- _Document_
----

SA MAJESTÉ LA REINE,

intimée.

[TRADUCTION FRANÇAISE OFFICIELLE]

____________________________________________________________________

Appel entendu le 9 avril 2010, à Toronto (Ontario)

 

Devant : L’honorable juge Wyman W. Webb

 

Comparutions :

 

Pour l’appelant :

L’appelant lui‑même

Avocat de l’intimée :

Me Mark Tonkovich

 

____________________________________________________________________

 

JUGEMENT

 

          L’appel interjeté à l’encontre de la nouvelle cotisation établie en application de la Loi de l’impôt sur le revenu à l’égard de l’année d’imposition 2007 de l’appelant est rejeté, sans dépens.

 

         


Signé à Toronto (Ontario), ce 7e jour de mai 2010.

 

 

 

« Wyman W. Webb »

Juge Webb

 

 

 

 

Traduction certifiée conforme

ce 18e jour de juin 2010.

 

 

Mario Lagacé, jurilinguiste


 

 

Référence : 2010 CCI 252

Date : 20100507

Dossier : 2009-3683(IT)I

ENTRE :

DAVID LUND,

appelant,

et

 

SA MAJESTÉ LA REINE,

intimée.

 

 

MOTIFS DU JUGEMENT

 

Le Juge Webb

 

[1]        Une nouvelle cotisation a été établie à l’égard de l’appelant dans laquelle la déduction qu’il avait demandée au titre de frais de déménagement pour les dépenses relatives à son déménagement, en 2007, de Oakville (Ontario) au centre‑ville de Toronto, a été refusée. La seule question à trancher en l’espèce est de savoir si, aux fins de l’application de la définition de « réinstallation admissible » énoncée au paragraphe 248(1) de la Loi de l’impôt sur le revenu (la « Loi »), la distance entre l’ancienne résidence de l’appelant, à Oakville, et son nouveau lieu de travail doit être calculée en fonction de la route proposée par l’appelant (qui est de 53 kilomètres) ou bien en fonction de celle proposée par l’intimée (qui est de 33 kilomètres). Les deux parties conviennent que la distance entre la nouvelle résidence de l’appelant au centre‑ville de Toronto et son nouveau lieu de travail est de 9,8 kilomètres.

----

- _Extraits de la liste_
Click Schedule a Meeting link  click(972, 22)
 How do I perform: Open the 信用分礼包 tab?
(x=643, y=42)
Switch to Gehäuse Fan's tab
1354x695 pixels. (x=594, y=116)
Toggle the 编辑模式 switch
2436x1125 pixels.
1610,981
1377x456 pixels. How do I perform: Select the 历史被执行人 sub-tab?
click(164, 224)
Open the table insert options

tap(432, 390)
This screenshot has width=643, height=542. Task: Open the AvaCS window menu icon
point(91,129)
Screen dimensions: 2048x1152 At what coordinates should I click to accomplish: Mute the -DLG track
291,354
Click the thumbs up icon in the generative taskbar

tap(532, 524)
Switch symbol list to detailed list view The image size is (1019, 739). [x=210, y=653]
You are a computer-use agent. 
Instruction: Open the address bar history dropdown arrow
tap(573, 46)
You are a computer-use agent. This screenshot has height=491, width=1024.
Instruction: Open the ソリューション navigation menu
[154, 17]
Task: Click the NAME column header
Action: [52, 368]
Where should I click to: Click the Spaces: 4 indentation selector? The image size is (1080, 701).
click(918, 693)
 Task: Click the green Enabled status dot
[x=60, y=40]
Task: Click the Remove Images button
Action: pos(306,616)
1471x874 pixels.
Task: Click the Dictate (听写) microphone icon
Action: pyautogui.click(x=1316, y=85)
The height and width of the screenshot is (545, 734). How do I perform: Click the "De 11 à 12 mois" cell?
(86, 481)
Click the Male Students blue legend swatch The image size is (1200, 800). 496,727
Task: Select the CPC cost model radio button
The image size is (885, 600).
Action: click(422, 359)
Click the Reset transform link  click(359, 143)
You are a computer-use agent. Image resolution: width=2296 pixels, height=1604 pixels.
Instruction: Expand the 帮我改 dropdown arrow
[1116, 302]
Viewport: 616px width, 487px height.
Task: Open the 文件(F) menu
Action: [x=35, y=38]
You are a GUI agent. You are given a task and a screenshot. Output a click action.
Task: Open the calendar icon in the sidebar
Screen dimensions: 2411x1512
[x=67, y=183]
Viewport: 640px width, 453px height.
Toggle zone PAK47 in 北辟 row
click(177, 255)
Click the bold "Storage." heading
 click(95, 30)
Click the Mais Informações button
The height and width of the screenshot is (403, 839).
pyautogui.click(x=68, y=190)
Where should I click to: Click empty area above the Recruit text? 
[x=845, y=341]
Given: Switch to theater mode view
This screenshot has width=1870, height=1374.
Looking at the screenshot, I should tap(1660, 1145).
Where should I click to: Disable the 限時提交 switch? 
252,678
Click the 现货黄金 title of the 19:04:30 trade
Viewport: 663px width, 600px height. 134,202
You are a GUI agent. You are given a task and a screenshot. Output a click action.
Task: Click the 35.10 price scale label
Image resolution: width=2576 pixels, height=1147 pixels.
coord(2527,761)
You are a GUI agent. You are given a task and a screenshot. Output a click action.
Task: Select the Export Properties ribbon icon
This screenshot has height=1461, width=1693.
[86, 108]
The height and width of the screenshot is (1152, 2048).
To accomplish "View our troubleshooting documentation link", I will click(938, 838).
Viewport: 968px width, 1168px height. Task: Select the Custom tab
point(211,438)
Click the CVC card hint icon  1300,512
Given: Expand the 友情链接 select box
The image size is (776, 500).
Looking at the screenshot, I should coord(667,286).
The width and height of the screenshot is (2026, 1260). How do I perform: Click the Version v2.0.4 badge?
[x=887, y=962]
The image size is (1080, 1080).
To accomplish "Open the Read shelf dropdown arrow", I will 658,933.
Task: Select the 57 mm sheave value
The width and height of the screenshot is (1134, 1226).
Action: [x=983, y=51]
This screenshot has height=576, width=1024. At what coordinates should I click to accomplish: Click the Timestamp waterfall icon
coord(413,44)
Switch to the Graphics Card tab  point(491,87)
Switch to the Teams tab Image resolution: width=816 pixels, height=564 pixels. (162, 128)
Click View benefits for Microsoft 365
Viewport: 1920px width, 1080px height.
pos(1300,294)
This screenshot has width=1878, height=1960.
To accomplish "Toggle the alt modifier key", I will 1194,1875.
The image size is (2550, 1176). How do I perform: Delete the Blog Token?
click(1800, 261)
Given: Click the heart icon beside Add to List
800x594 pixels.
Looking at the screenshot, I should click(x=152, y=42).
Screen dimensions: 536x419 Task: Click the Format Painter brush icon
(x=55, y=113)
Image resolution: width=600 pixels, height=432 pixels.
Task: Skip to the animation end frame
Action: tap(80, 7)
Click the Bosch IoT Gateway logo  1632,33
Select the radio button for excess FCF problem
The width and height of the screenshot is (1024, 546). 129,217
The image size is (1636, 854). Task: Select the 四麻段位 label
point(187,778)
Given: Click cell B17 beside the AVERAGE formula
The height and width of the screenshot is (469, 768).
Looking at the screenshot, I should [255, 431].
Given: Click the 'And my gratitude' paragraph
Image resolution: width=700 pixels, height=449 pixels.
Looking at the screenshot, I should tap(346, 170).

----

- _Consignes_
1. Imprimez à l'identique le passage du jugement compris entre « Me Mark Tonkovich » et « rejeté, sans dépens. », ces deux segments inclus.
2. Produisez à l'identique les lignes de la liste situées entre celle qui contient « Click the thumbs » et celle qui contient « tap(573, 46) », ces deux lignes incluses.
Le jugement et la liste n'ont aucun lien entre eux.

- _Réponses fournies_
1.
Me Mark Tonkovich

 

____________________________________________________________________

 

JUGEMENT

 

          L’appel interjeté à l’encontre de la nouvelle cotisation établie en application de la Loi de l’impôt sur le revenu à l’égard de l’année d’imposition 2007 de l’appelant est rejeté, sans dépens.

2.
Click the thumbs up icon in the generative taskbar

tap(532, 524)
Switch symbol list to detailed list view The image size is (1019, 739). [x=210, y=653]
You are a computer-use agent. 
Instruction: Open the address bar history dropdown arrow
tap(573, 46)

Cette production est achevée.